O governo federal envia ao Congresso Nacional, nesta segunda-feira (31/8), o Projeto de Lei Orçamentária Anual (PLOA) de 2027 com previsão de aumento de R$ 38,7 bilhões nas despesas discricionárias, ou seja, nos gastos com investimentos públicos.
A equipe econômica prevê R$ 133 bilhões para investimentos, sendo que o piso dessa despesa é de R$ 88,7 bilhões.
A proposta amplia os recursos destinados a obras de infraestrutura, aquisição de equipamentos e execução de projetos considerados prioritários pela equipe econômica.
Os investimentos fazem parte das chamadas despesas discricionárias e incluem gastos voltados à expansão da capacidade produtiva do país, como rodovias, habitação e projetos de energia.
O aumento ocorre dentro dos limites do arcabouço fiscal, que permite crescimento real das despesas de até 2,5% ao ano, condicionado ao desempenho das receitas.
Além disso, a equipe econômica reduziu as despesas obrigatórias, de 17,5% para 17,3% com relação ao PIB. Com isso, também houve redução em relação à despesa primária, que saiu de 92,4% para 91,7% do Produto Interno Bruto (PIB).

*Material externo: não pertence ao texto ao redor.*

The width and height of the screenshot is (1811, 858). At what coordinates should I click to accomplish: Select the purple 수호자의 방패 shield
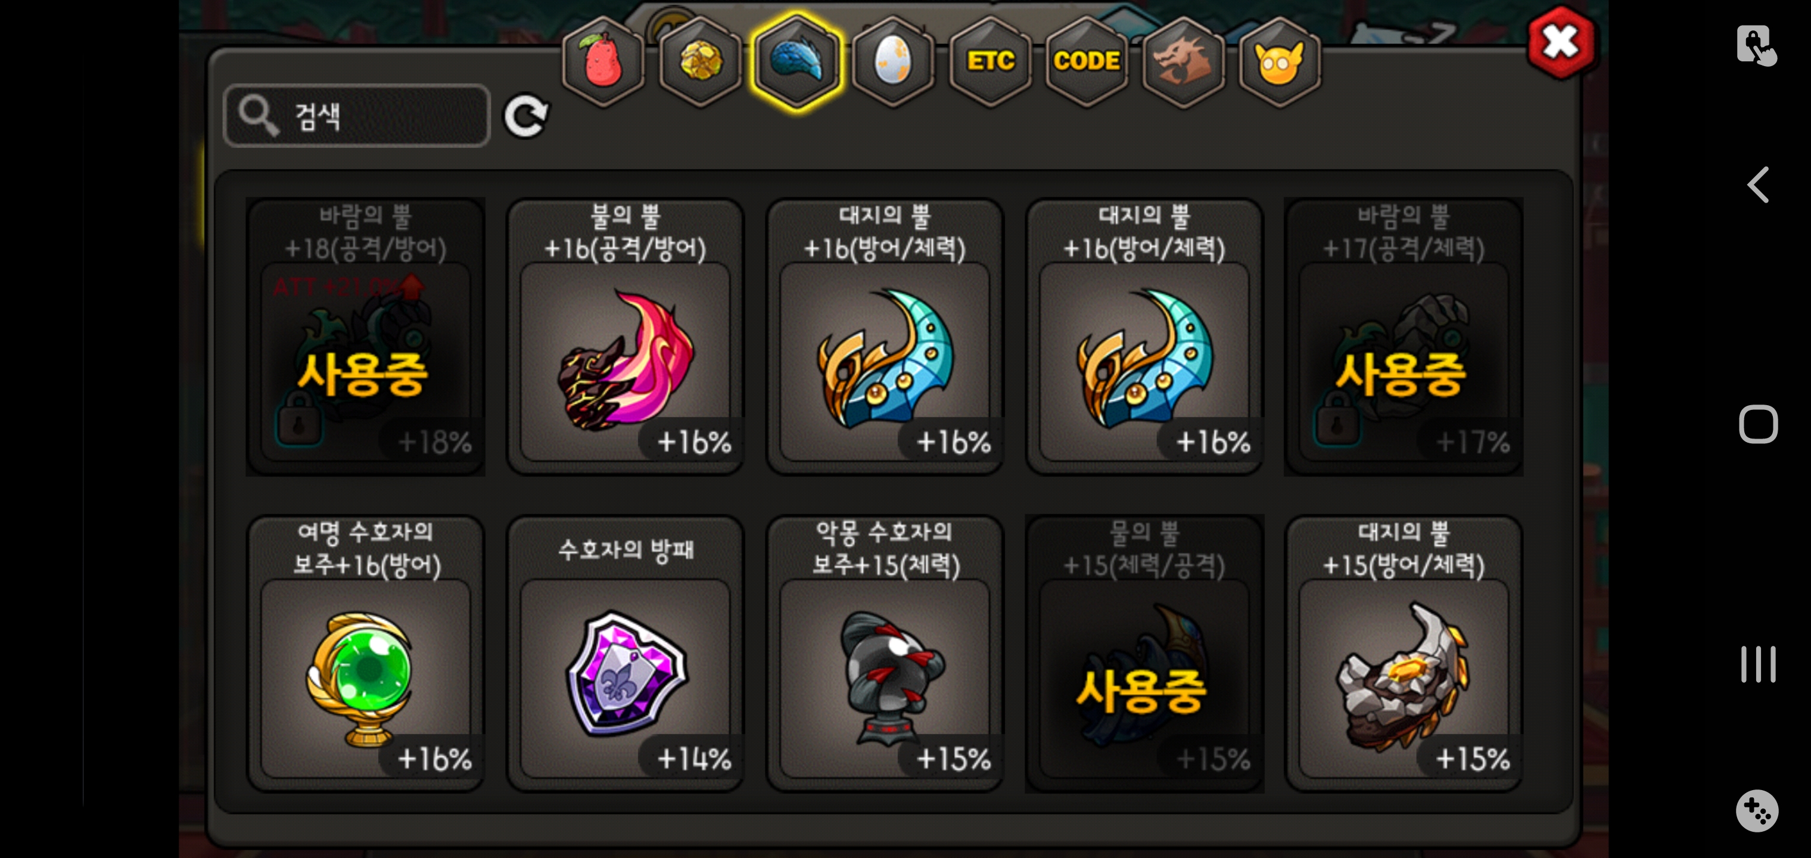click(x=625, y=653)
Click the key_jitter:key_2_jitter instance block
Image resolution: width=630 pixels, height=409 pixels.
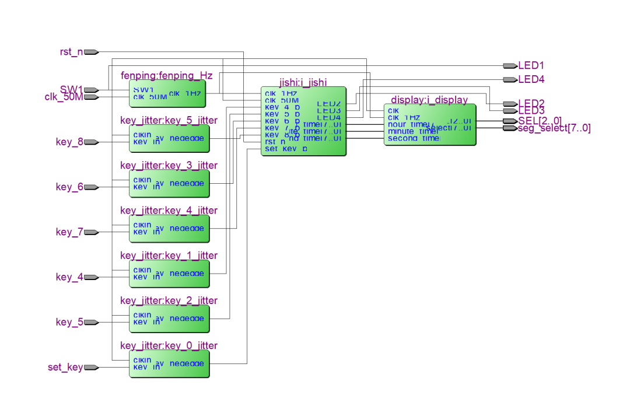coord(169,319)
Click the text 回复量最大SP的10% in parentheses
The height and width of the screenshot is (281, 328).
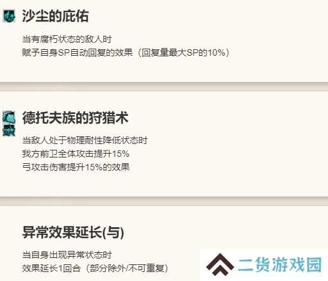pos(184,52)
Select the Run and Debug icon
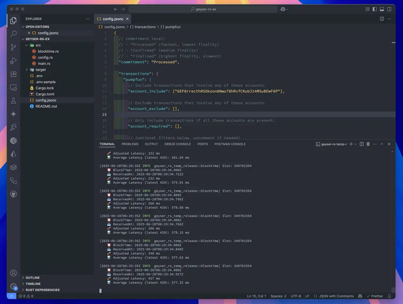This screenshot has height=304, width=403. point(13,61)
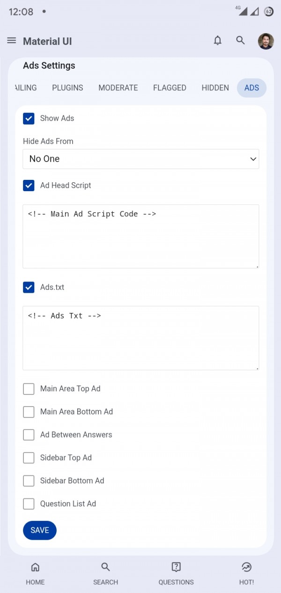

A principais quedas foram nas seguintes áreas:
- Despesa de pessoal;
- Benefícios previdenciários;
- Despesas obrigatórias com controle de fluxo; e
- Sentenças judiciais.
O que é a LOA?
- O Projeto de Lei Orçamentária Anual (PLOA) define as receitas e despesas do governo para o ano seguinte;
- O texto segue as diretrizes estabelecidas pela Lei de Diretrizes Orçamentárias (LDO);
- A proposta deve ser enviada ao Congresso até 31 de agosto e votada até o fim do ano.